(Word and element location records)
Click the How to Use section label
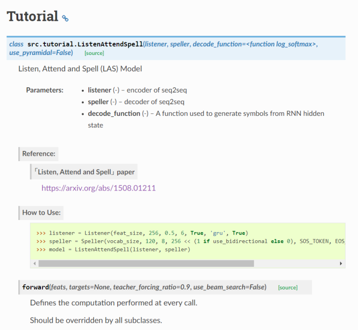Screen dimensions: 358x330 coord(41,212)
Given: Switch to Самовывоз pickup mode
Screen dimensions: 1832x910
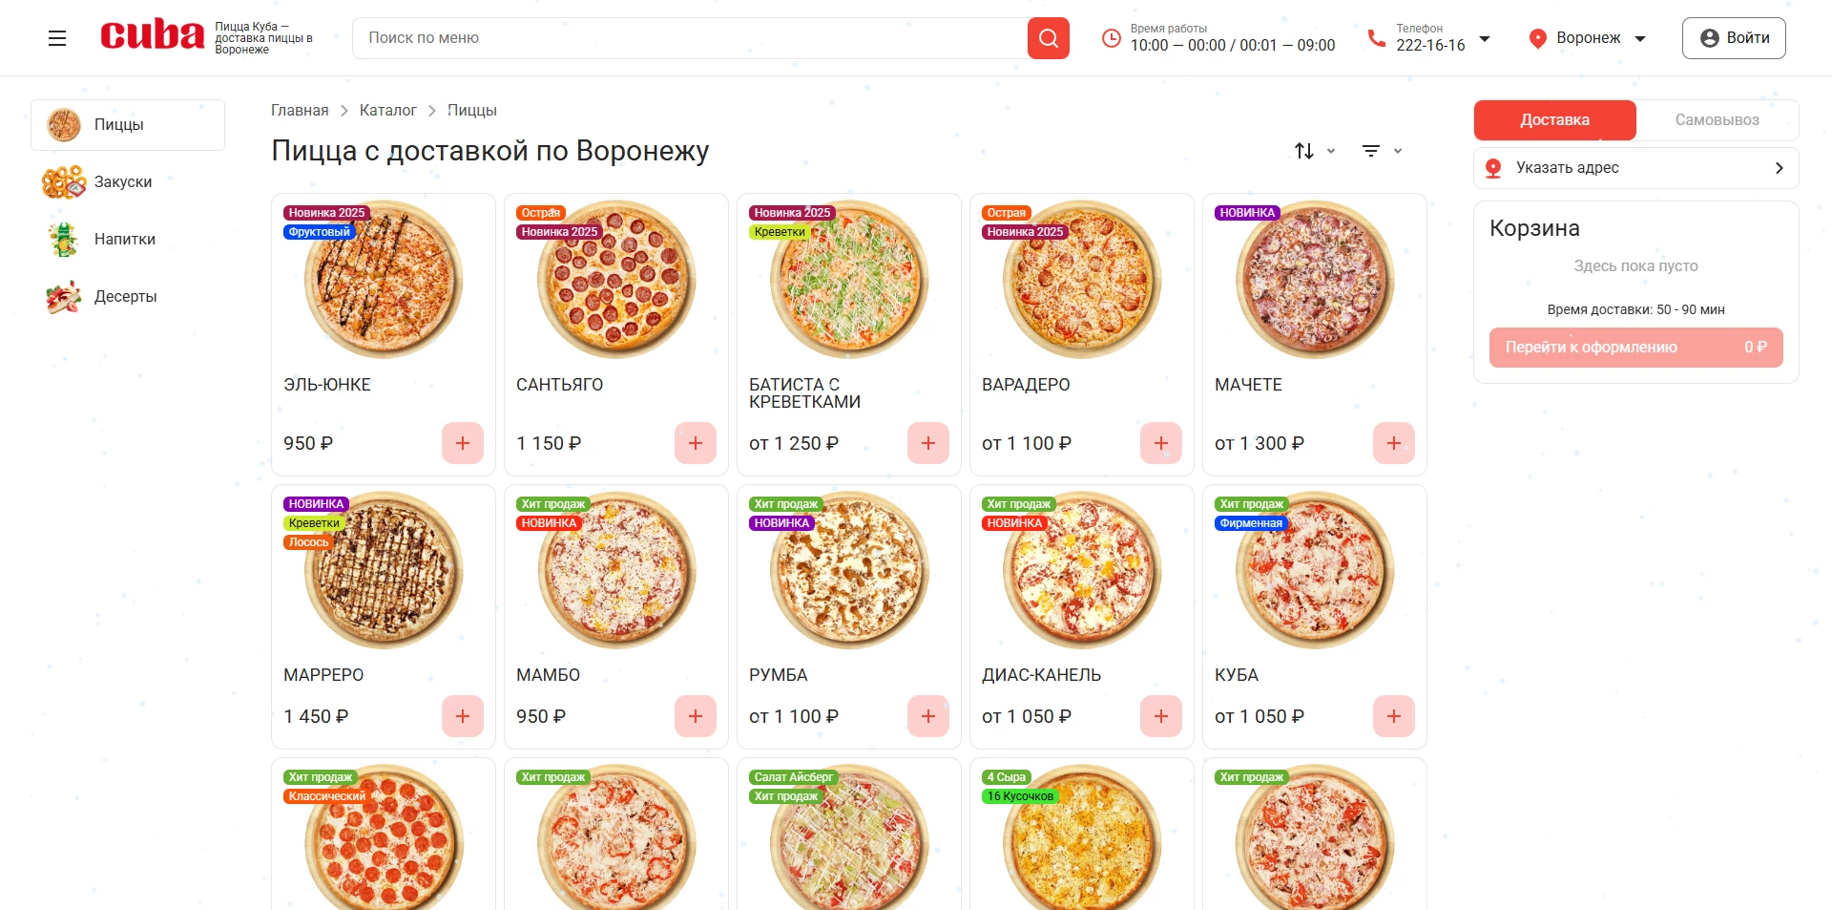Looking at the screenshot, I should [1717, 120].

## What you have to do:
Put all of the records into a two-column CSV with the headers request and answer, one row per record, each value in one quoted field with line breaks replaced by spaces. Leave the pictures out.

## Solved problem:
request,answer
"Click the How to Use section label","Screen dimensions: 358x330 coord(41,212)"
"Given: Switch to Самовывоз pickup mode Screen dimensions: 1832x910","Looking at the screenshot, I should [1717, 120]."